18:54:12 <b_jonas> where bounded time doesn't mean fast; it's not optimized
18:55:40 <b_jonas> int-e: yes, but the very first filter, the only one that can even let shapes in from the main belts, it seems like the logic can only give that one the hub shape or undefined
18:56:01 <b_jonas> so if the hub shape had changed, how would it ever let a shape in?
18:57:37 <b_jonas> it really looks like I just messed that case of the logic up, and haven't noticed because it never occurs
18:57:49 <int-e> the garbage is released to the right
18:58:21 <b_jonas> unless the logic is such that it doesn't let the big storages flush into the hub until the museum copies are sent, and that's why the hub shape can't change?
18:58:35 <int-e> so the path is clear for the new shapes to get into the filter
18:58:51 <b_jonas> but if that's the case then why is there a memory cell for what shape is sent to the factory?
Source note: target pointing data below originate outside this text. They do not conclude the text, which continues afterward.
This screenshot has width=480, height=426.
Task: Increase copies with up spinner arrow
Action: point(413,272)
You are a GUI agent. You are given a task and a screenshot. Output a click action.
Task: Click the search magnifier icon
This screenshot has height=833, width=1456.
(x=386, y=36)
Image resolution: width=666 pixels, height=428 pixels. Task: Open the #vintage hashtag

18:59:06 <int-e> Oh I see what you mean
18:59:25 <int-e> yeah, it's probably broken for that case... which will never happen
19:00:08 <b_jonas> good to know
19:00:12 <int-e> but that transistor there should be using the shape line to the left
19:00:15 <int-e> as input
19:00:30 <int-e> because that'll be the old shape in that impossible case
19:01:28 <int-e> let me verify by breaking things so that this case actually happens :P
19:02:27 <b_jonas> it would help if the game had pause, change speed, single-step controls
19:02:39 <b_jonas> for debugging logic mechanisms like this
19:03:58 <int-e> Oh wait, it *does* prevent buffering, as you said
19:06:41 <b_jonas> wait, do you mean it prevents *filling* the buffers, rather than preverts flushing the buffers?
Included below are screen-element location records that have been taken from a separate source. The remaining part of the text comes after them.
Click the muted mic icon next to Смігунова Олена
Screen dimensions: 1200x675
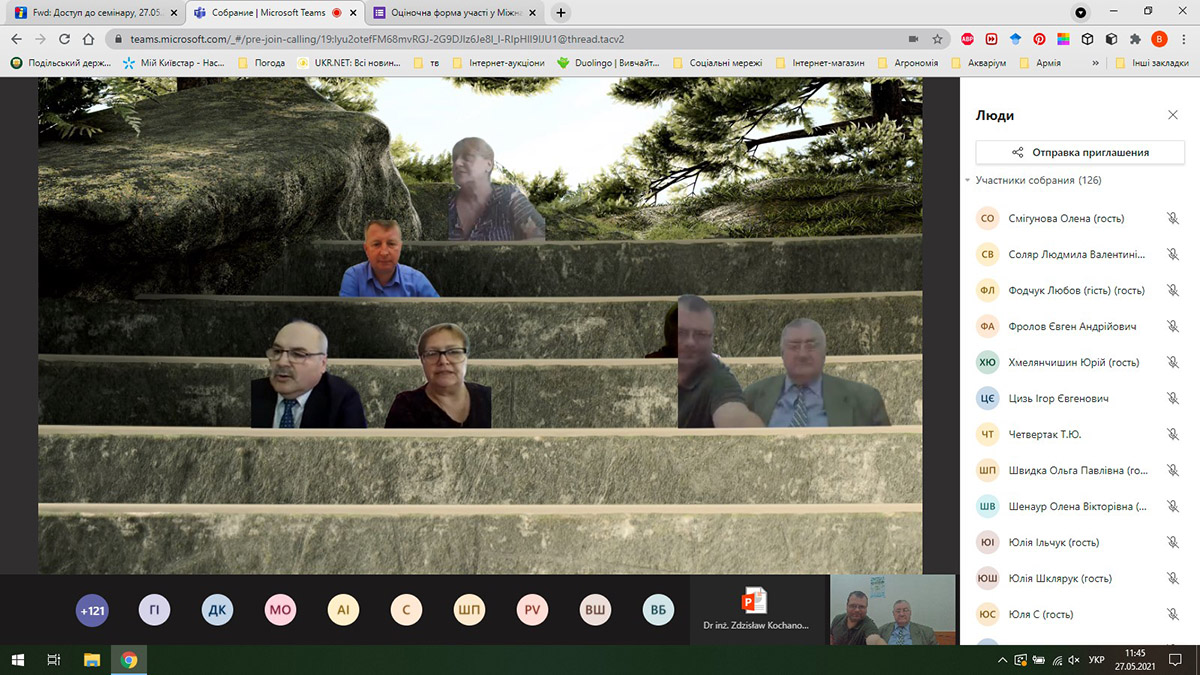(x=1173, y=218)
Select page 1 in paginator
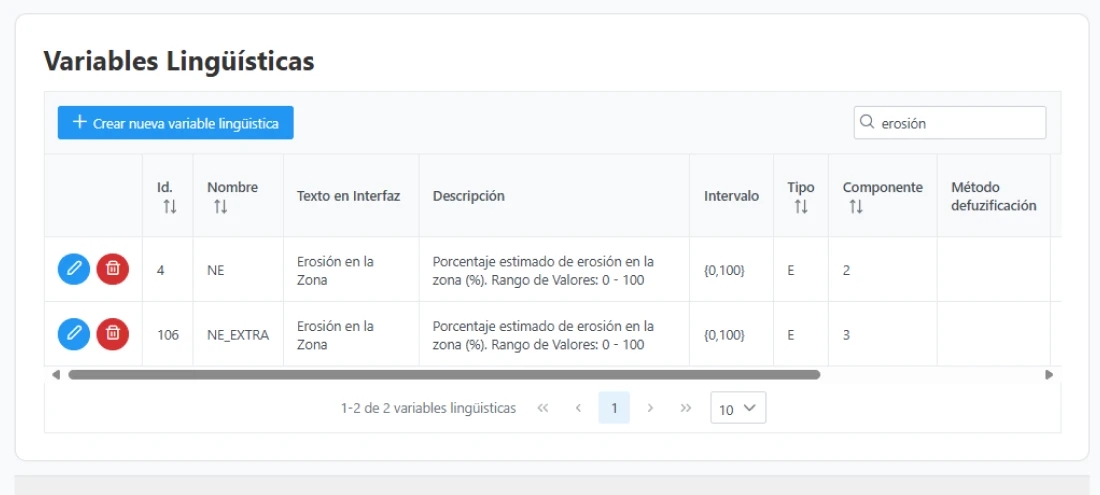Screen dimensions: 1100x495 (x=614, y=408)
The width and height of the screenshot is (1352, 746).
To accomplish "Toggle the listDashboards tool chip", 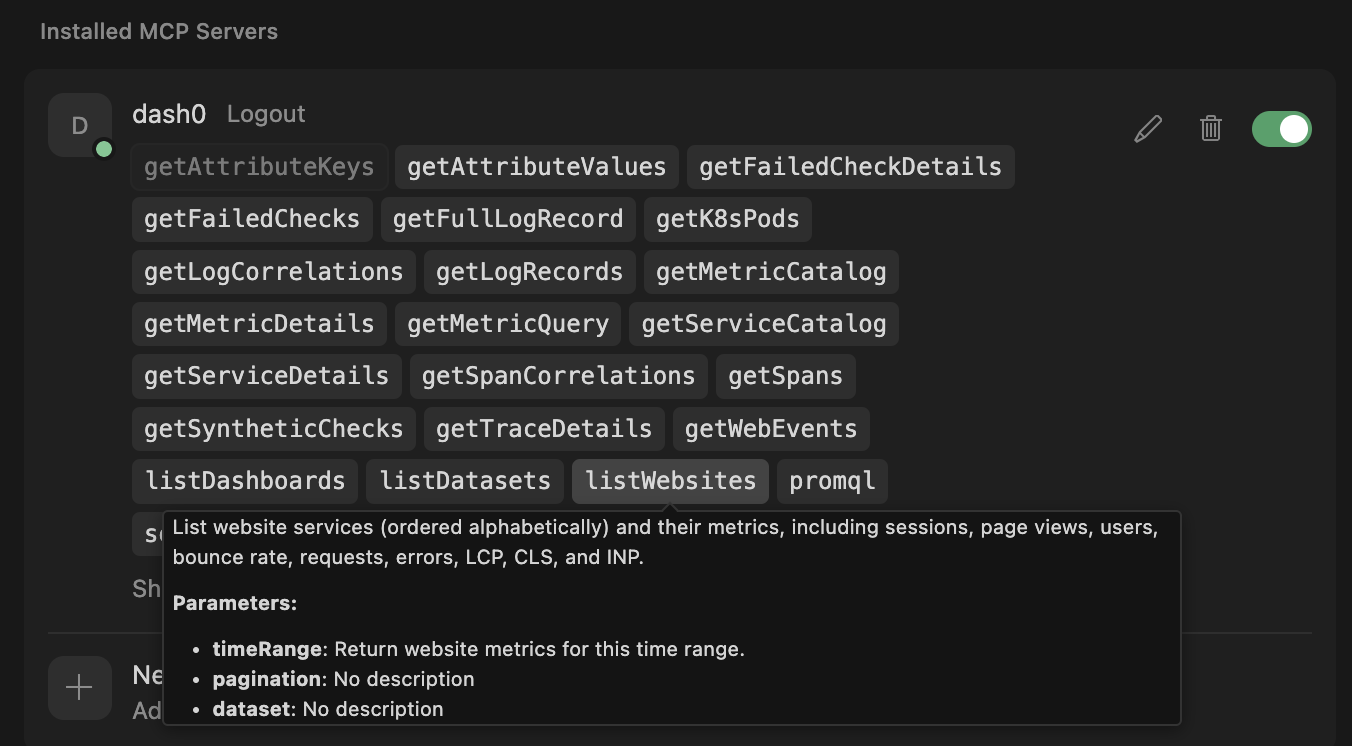I will click(245, 481).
19:07:00 <b_jonas> yeah, looks like that
19:07:08 <int-e> As is, yes it does. But then what's the purpose of the separate shape line...
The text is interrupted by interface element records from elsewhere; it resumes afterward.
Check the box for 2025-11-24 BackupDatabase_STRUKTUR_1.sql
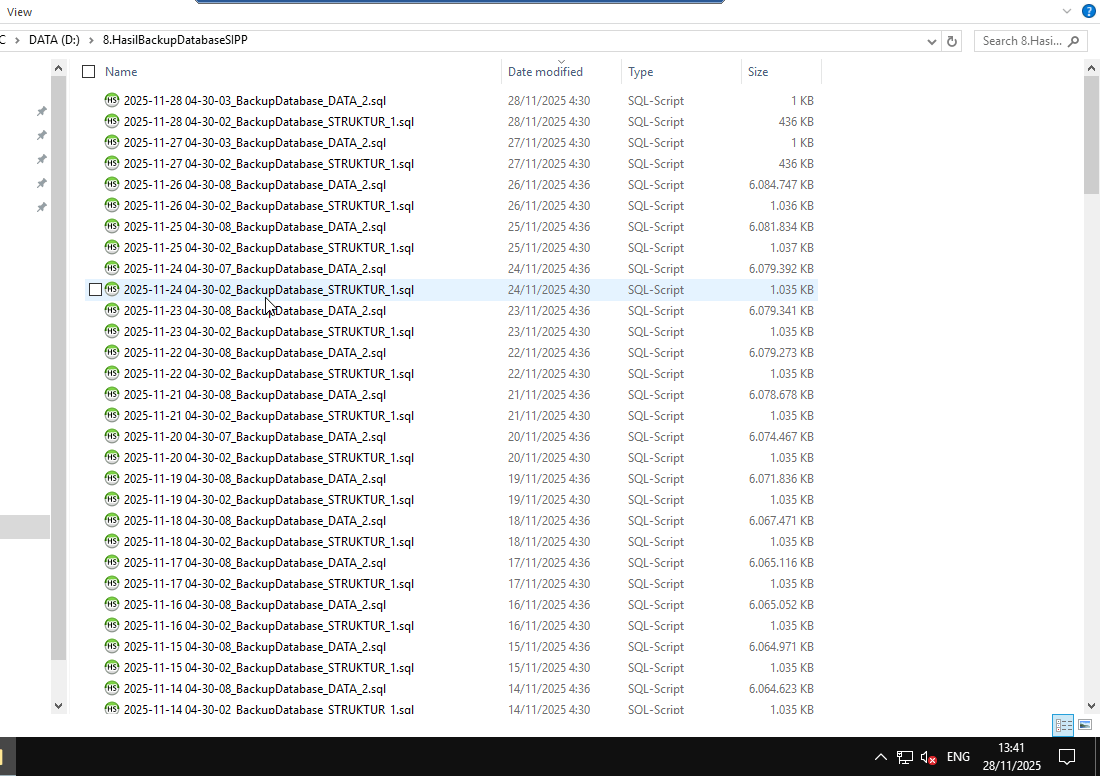This screenshot has width=1100, height=776. (x=95, y=290)
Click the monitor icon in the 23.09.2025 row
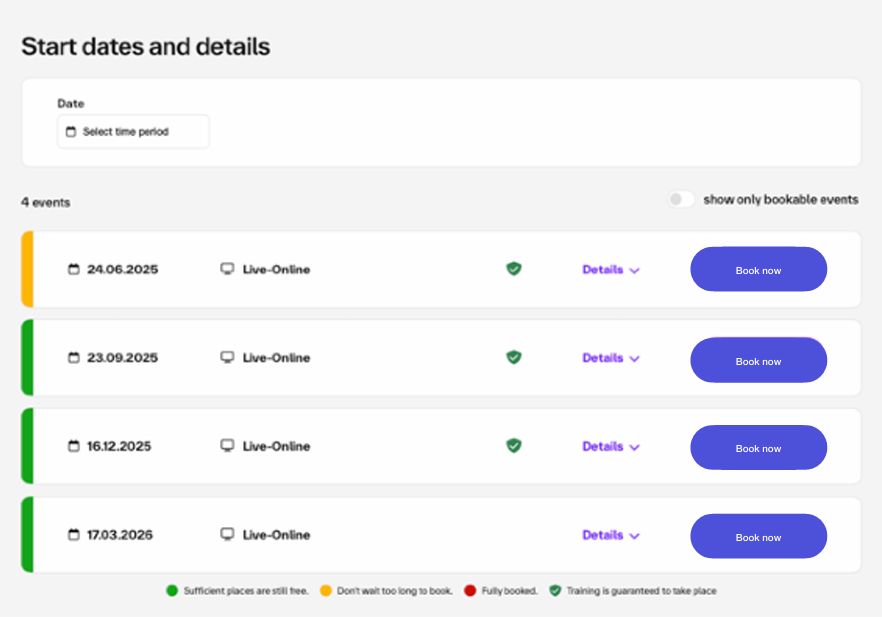Screen dimensions: 882x617 tap(227, 357)
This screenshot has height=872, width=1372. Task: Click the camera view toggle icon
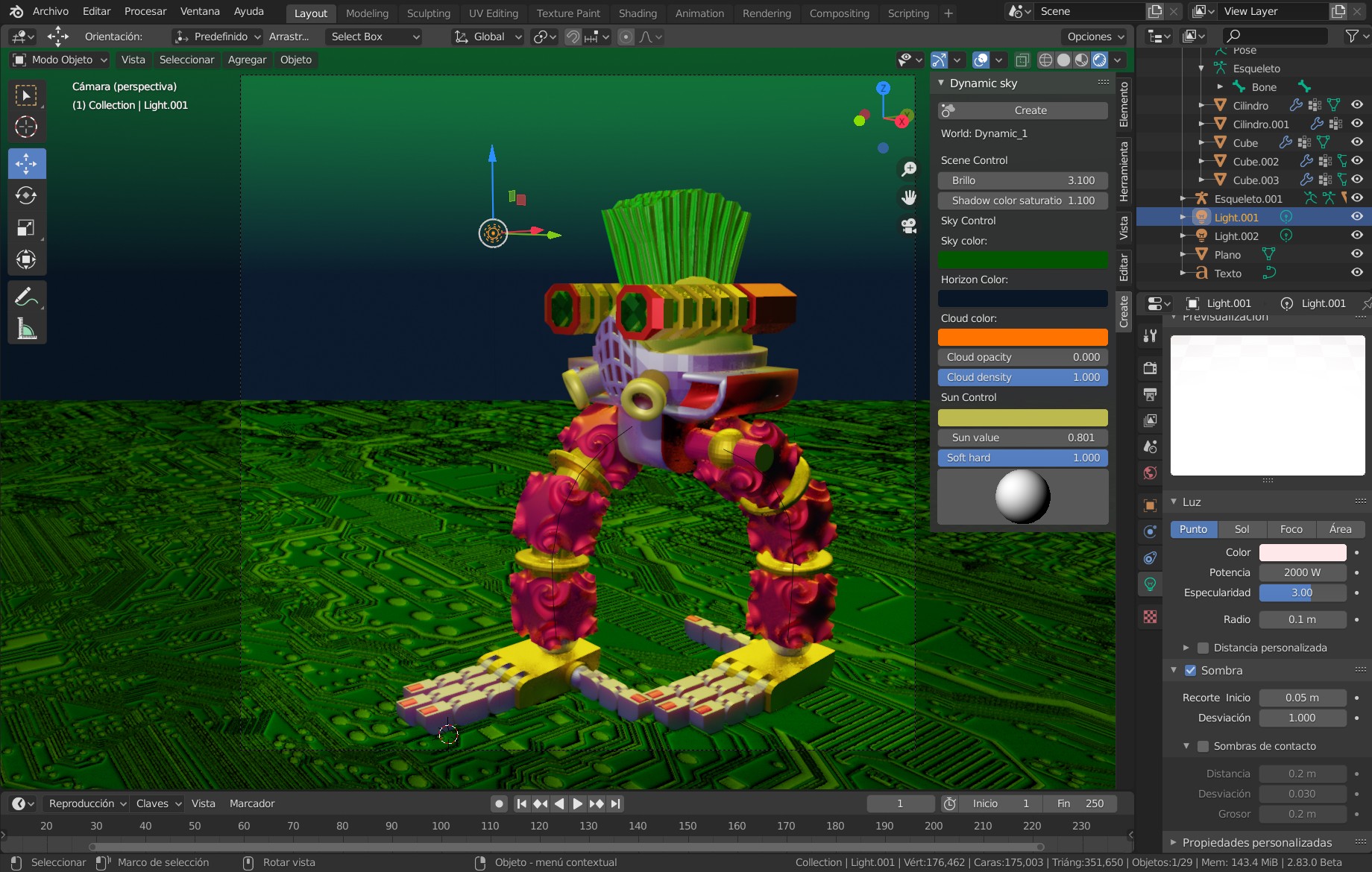point(909,226)
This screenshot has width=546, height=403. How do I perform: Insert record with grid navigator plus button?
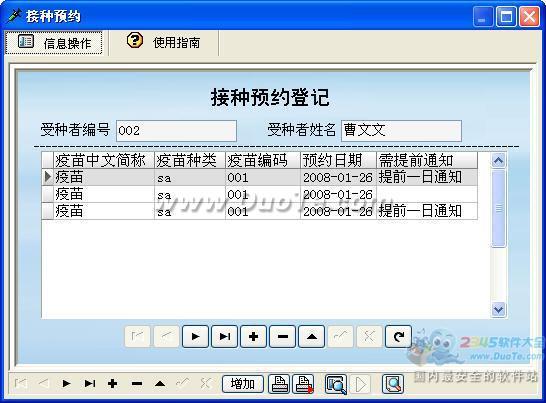tap(254, 336)
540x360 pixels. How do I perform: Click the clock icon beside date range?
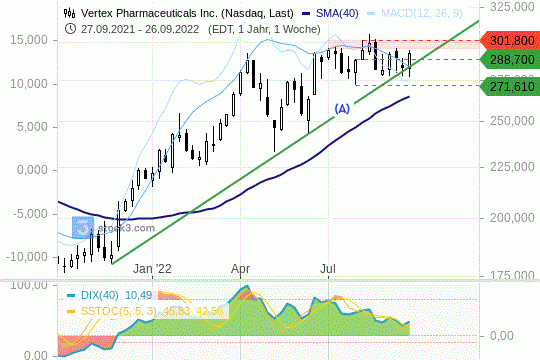[x=70, y=29]
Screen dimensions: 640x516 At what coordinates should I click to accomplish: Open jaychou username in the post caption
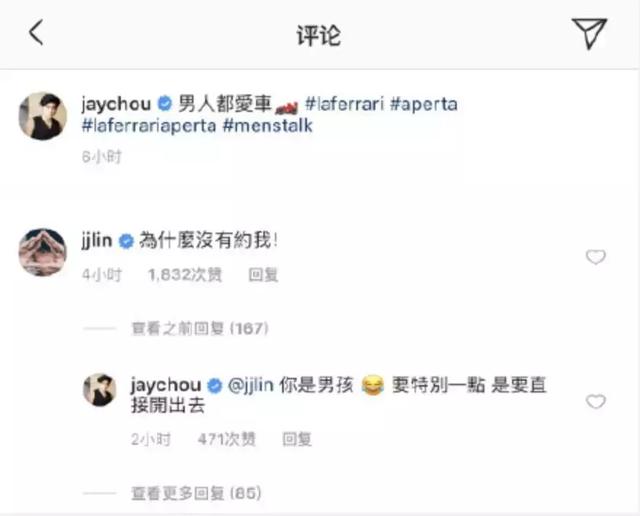pyautogui.click(x=116, y=104)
19:07:42 <b_jonas> probably an artifact I left in and didn't notice that it was stupid
19:10:55 <int-e> well it would make sense if you wanted to keep producing the old shape when the level is solved... maybe that was the original plan
19:10:56 <b_jonas> it doesn't ask the factory to stop production as soon as it starts to flush, which is something that could perhaps make sense, though it also has a drawback when the first flush fails
19:11:10 <b_jonas> yes, that was probably the original plan
19:11:52 <b_jonas> and if that does work then that's kind of still useful, because it would at least remember the shape in the logic wires until I can fix the museum mechanism
19:13:29 <b_jonas> well, my design certainly isn't optimized, but at least it looks like it's reliable
19:13:33 <b_jonas> which is what I went for
19:18:36 <b_jonas> copying everything on the map costs less than 1_600_000 glue apparently (it increases by the 1.10th power of the number of buildings copied in a single paste), so yes, I have a bit too much glue
19:24:38 <b_jonas> but it doesn't matter unless I build more rocket+logo+bouquet factories, and that won't happen on this map
19:25:17 <int-e> it'll break when the speedup is too small (the item detected before the filter has to reach the filter in... uh... 5 or 6 cycles?)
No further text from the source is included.